Tra il 1543-44, quando Vasari si avvia a Napoli per una importante stagione meridionale, Raffaellino va a Perugia chiamato a decorare la Cappella e l’appartamento della Rocca Paolina. Poi raggiunge Napoli, che è importante per un pittore zingaro, pronto ad ogni situazione in cui ci sia la tensione dell’arte in quel momento, nello spirito del tempo, e raggiunge Vasari per il refettorio meraviglioso della decorazione ad affresco di Monte Oliveto. Lo vediamo ancora una volta seguire, dopo la morte di Raffaello, con Michelangelo che era intrattabile, la figura di “padre di riferimento” che è Vasari, modello a cui ispirarsi, anche se tanto più giovane di lui, visto che era nato nel 1511.

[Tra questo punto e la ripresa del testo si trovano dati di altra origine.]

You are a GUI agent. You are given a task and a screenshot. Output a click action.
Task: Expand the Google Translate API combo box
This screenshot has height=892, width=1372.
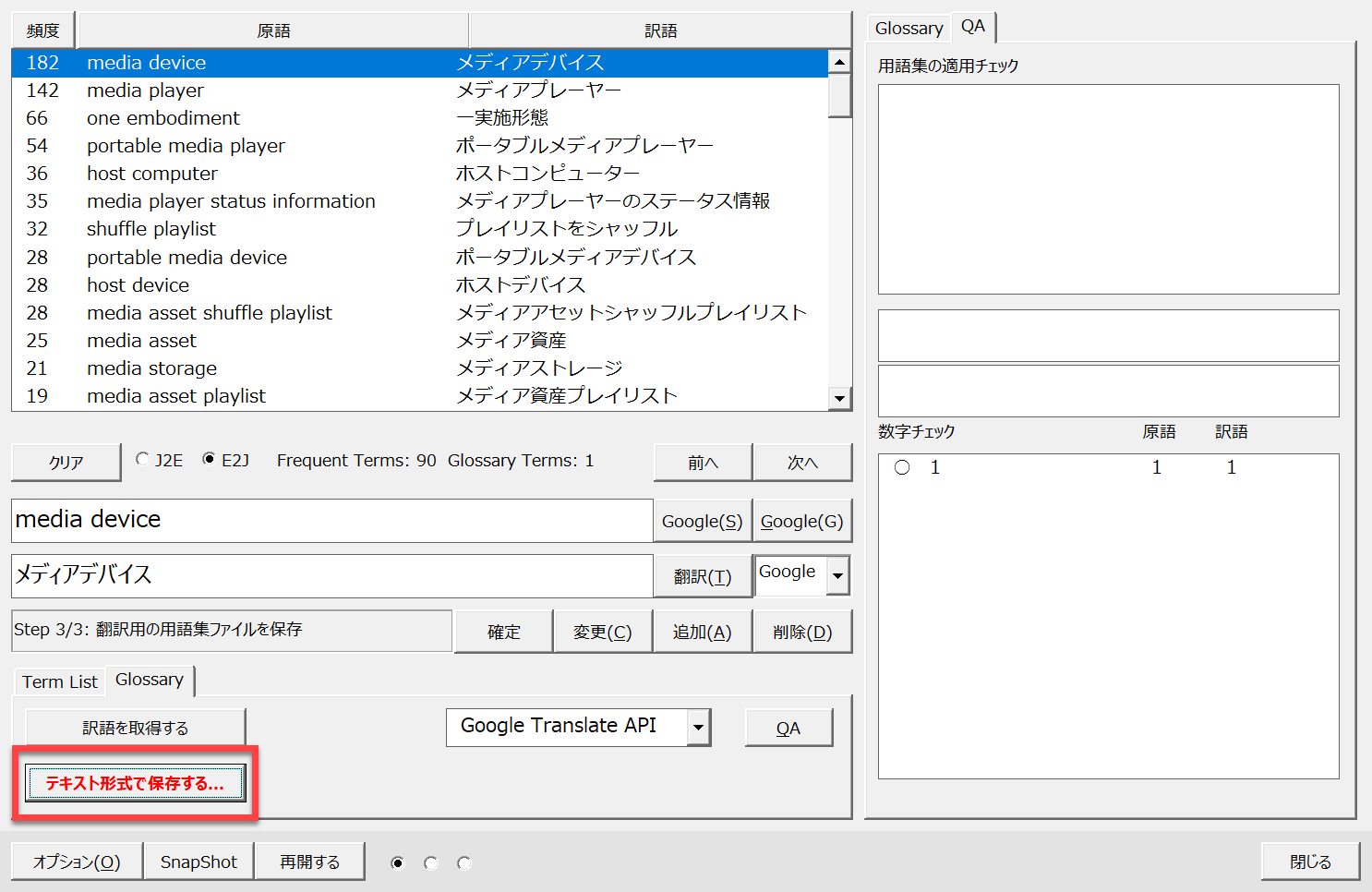[699, 727]
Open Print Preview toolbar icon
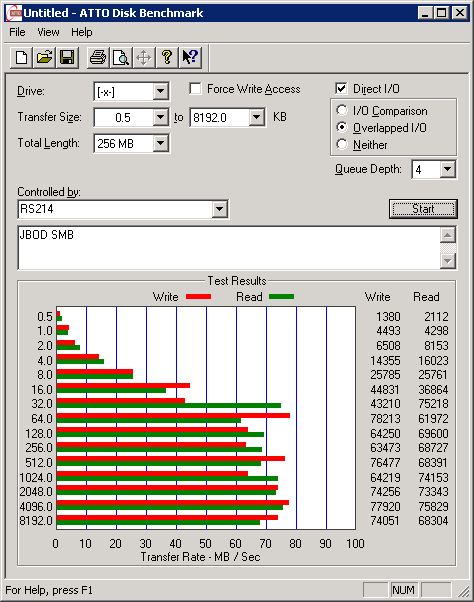Viewport: 474px width, 602px height. [121, 58]
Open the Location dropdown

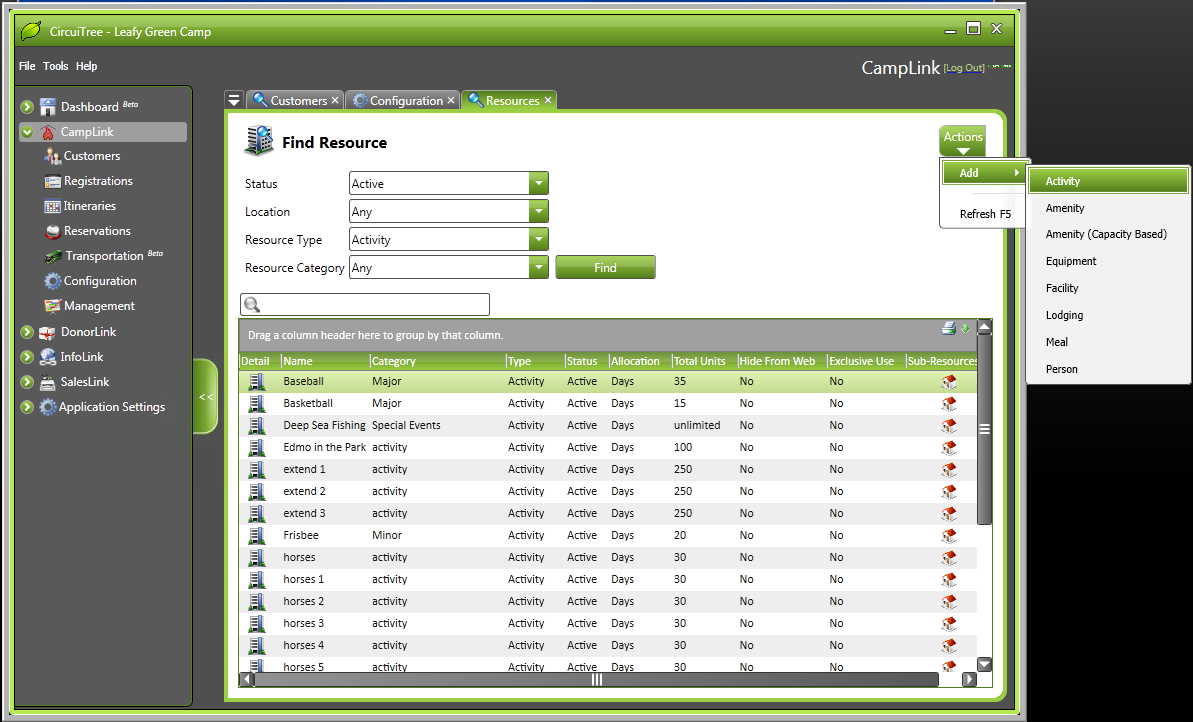(x=538, y=212)
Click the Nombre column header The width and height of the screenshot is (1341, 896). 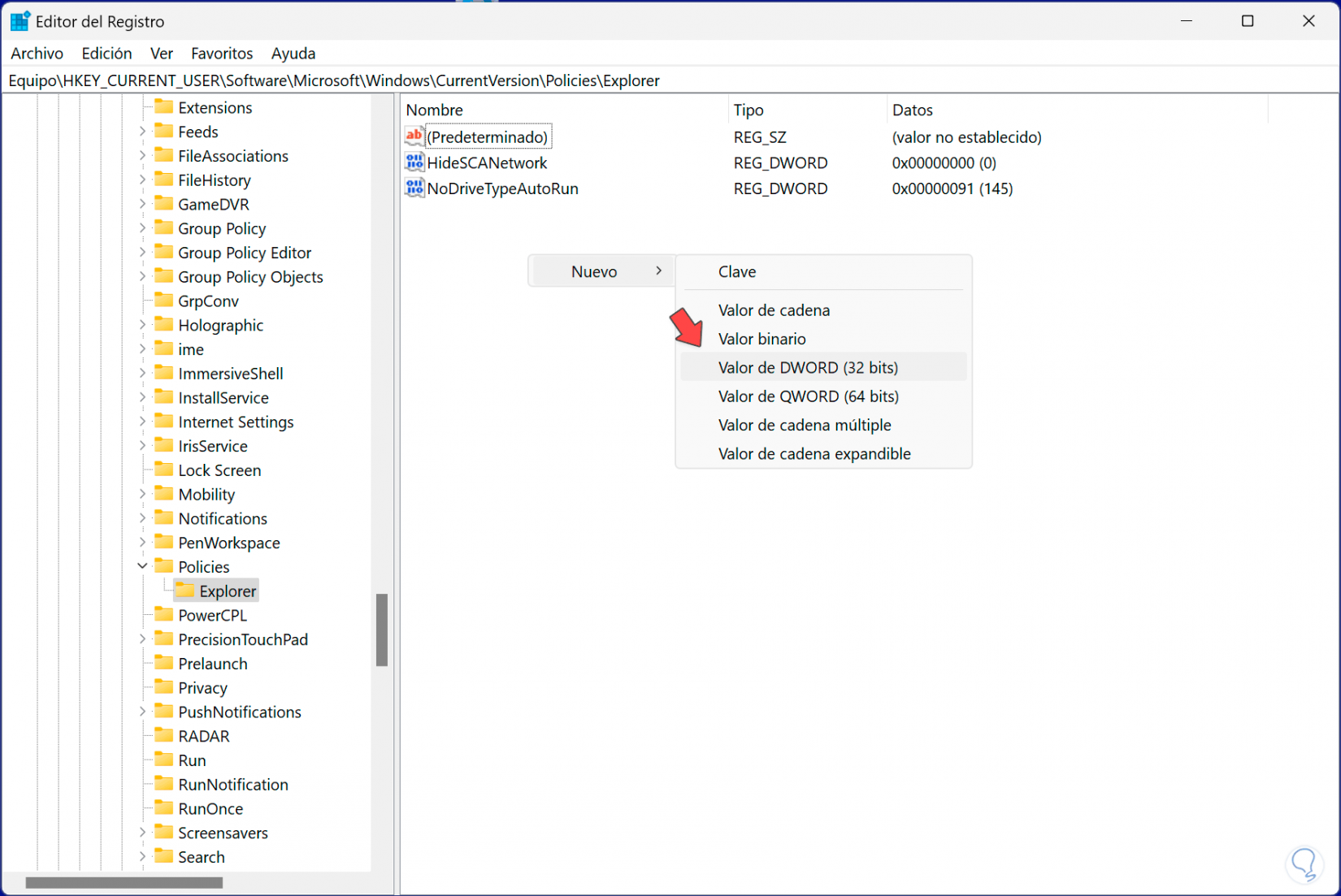point(435,110)
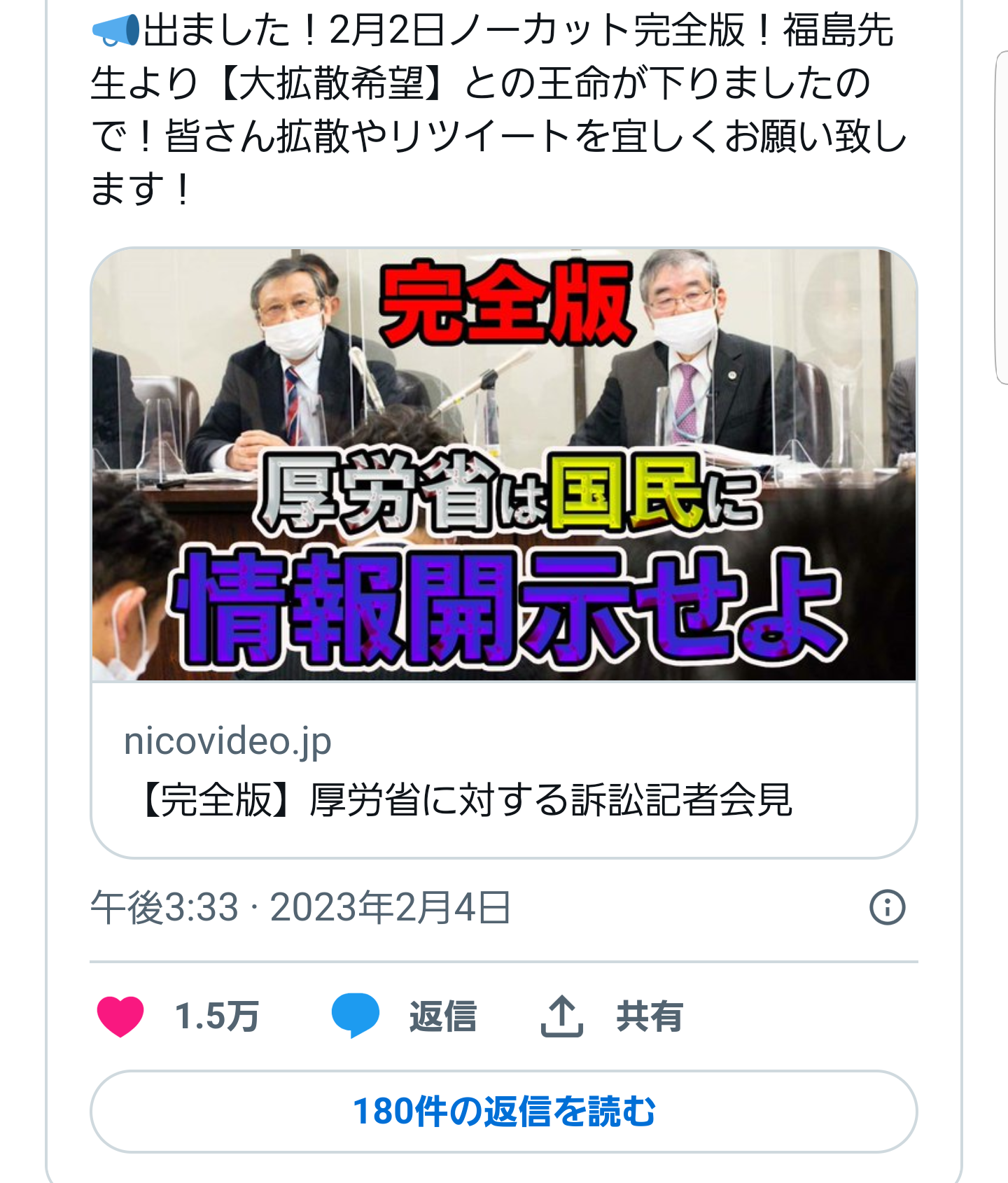Tap the share upload arrow icon

[561, 1016]
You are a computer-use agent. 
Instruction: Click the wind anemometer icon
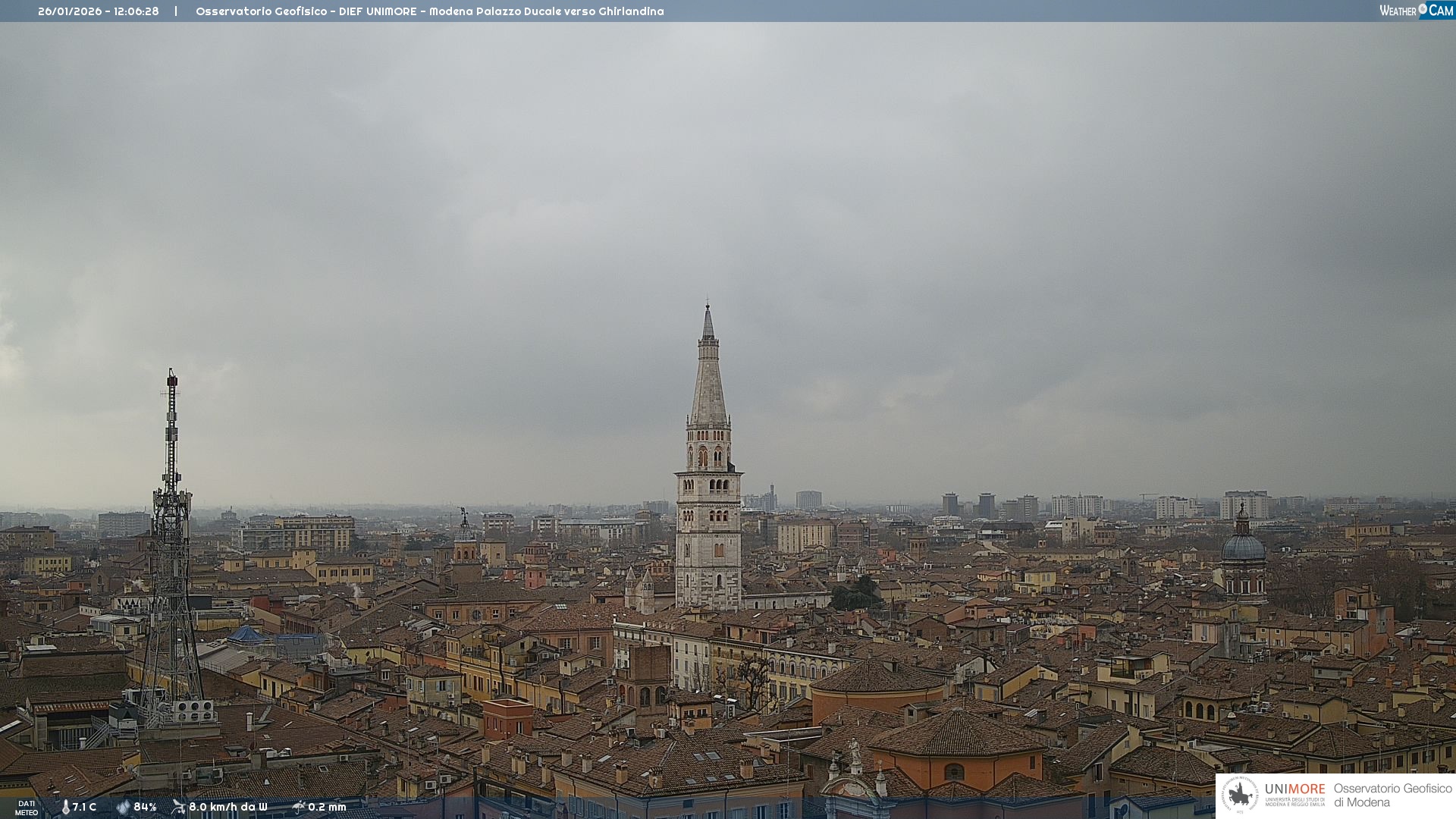pyautogui.click(x=178, y=807)
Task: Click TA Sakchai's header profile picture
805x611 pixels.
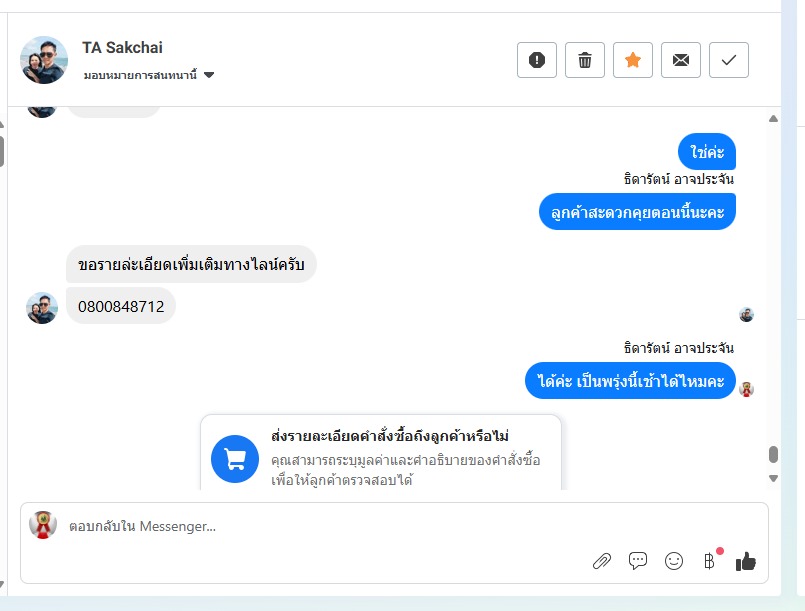Action: coord(44,60)
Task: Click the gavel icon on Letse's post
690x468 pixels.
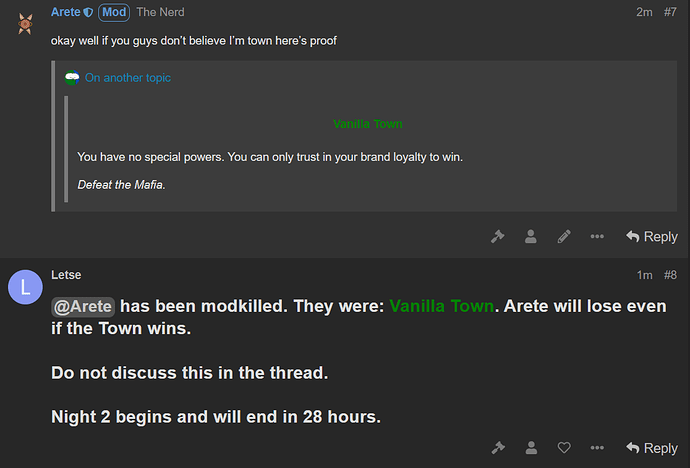Action: coord(497,448)
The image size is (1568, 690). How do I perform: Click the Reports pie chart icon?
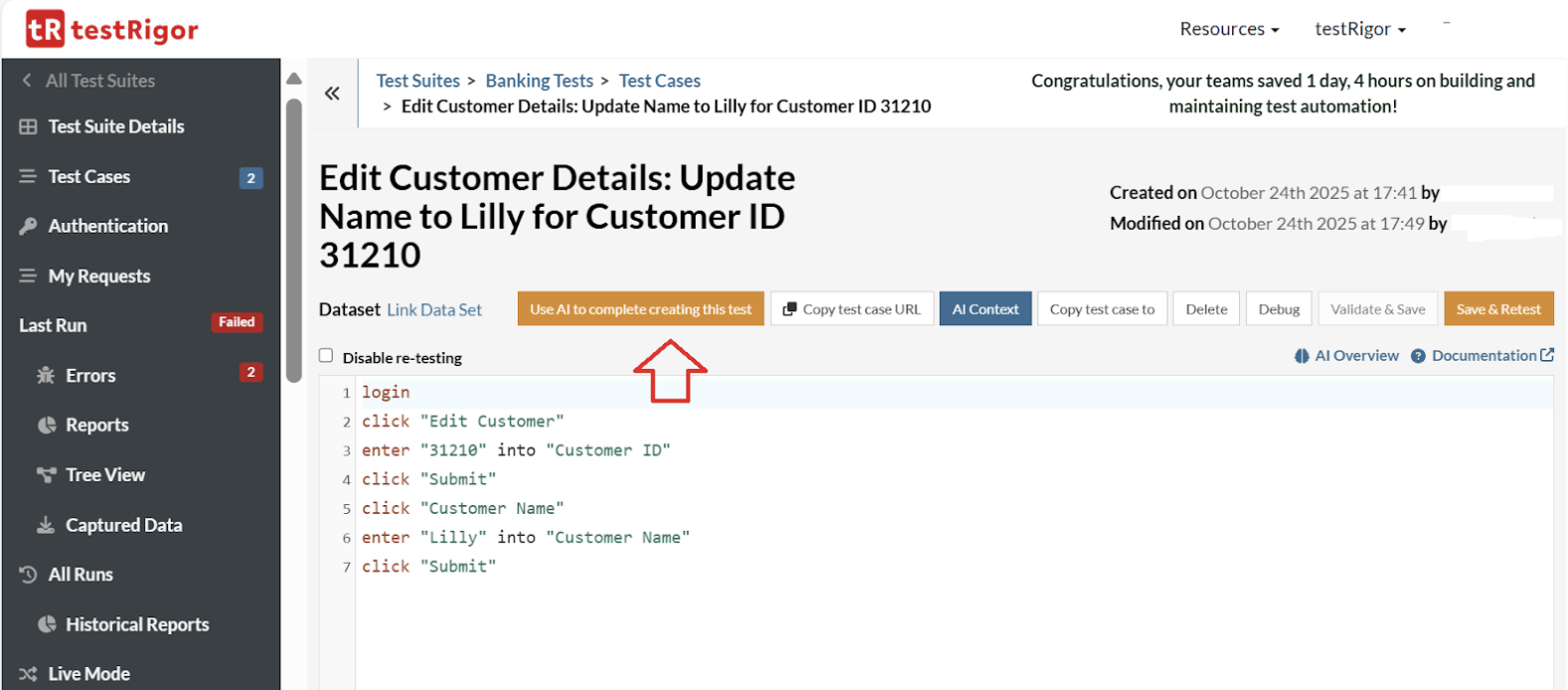pyautogui.click(x=46, y=425)
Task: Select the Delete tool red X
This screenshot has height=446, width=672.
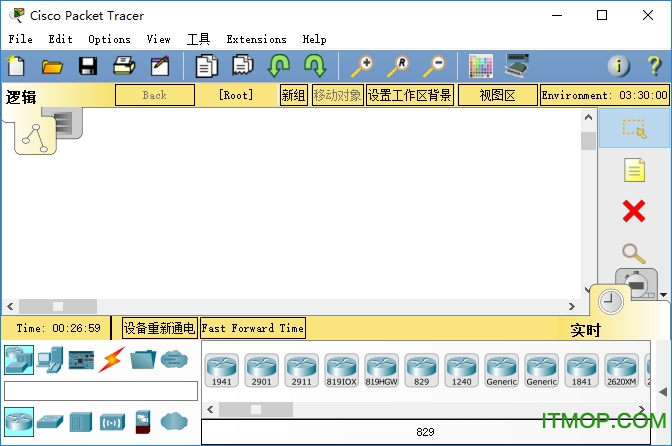Action: click(x=633, y=211)
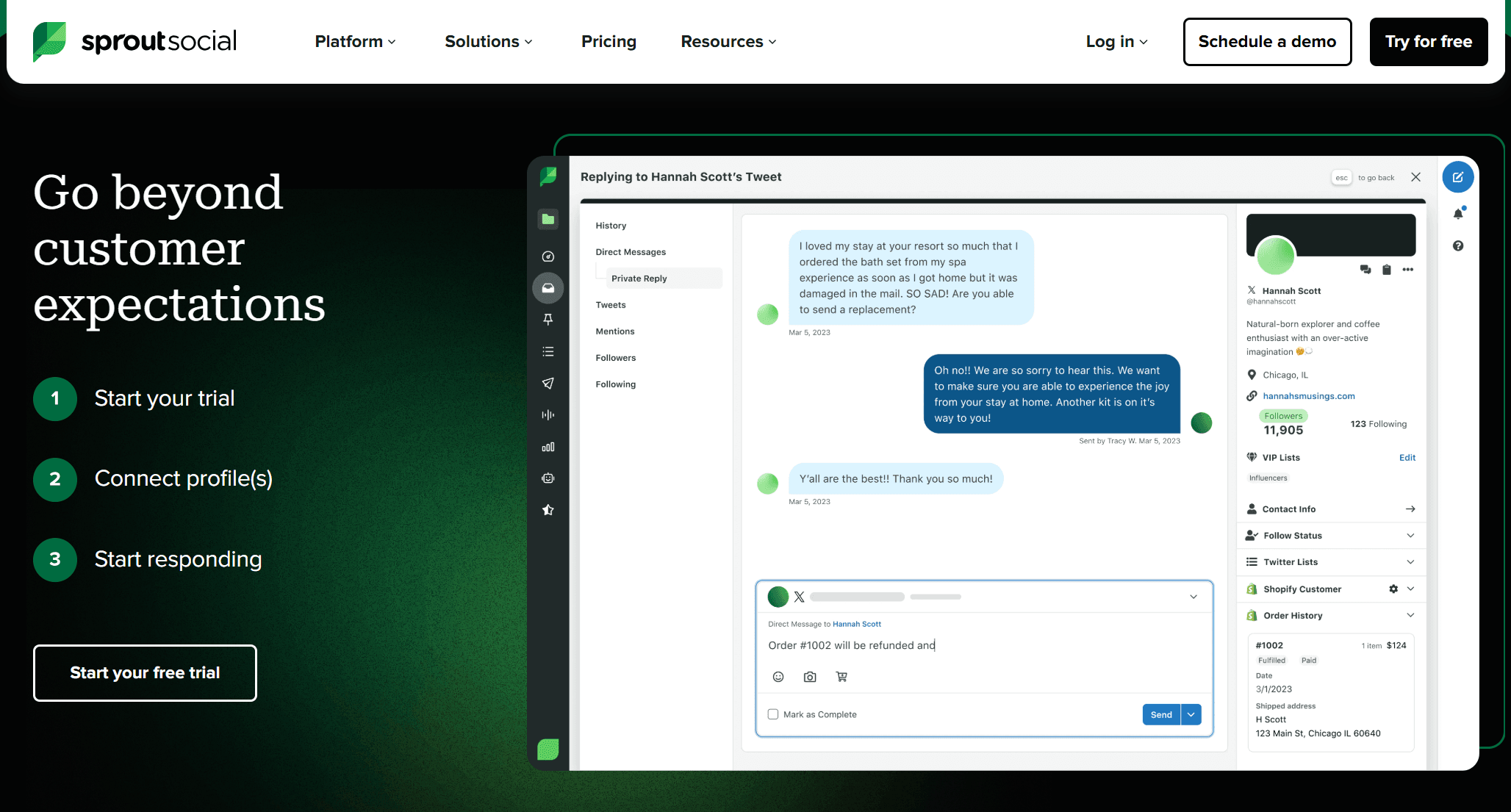Image resolution: width=1511 pixels, height=812 pixels.
Task: Click the blue compose pencil button
Action: (1458, 177)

Inoltre, Raffaellino è grande amico di Bronzino. Insieme hanno anche una connessione alla Villa Imperiale e poi a Firenze lavora per il cartone degli arazzi che oggi sono stati riesposti a Palazzo Vecchio. Negli ultimi anni lo vediamo lavorare a Città di Castello e Sansepolcro, dove muore.

Quindi abbiamo una mostra territorialmente pertinente. Le opere sono belle e pochissimo viste. Credo che sarà una sorpresa importante.

Raffaellino del Colle è la nostalgia, quasi come quella di un figlio, verso Raffaello. Sarà come scoprire un pittore inedito, bello e luminoso. Spero sia l’occasione per mostrare un grande artista marchigiano, come all’inizio del secolo avvenne per Lotto.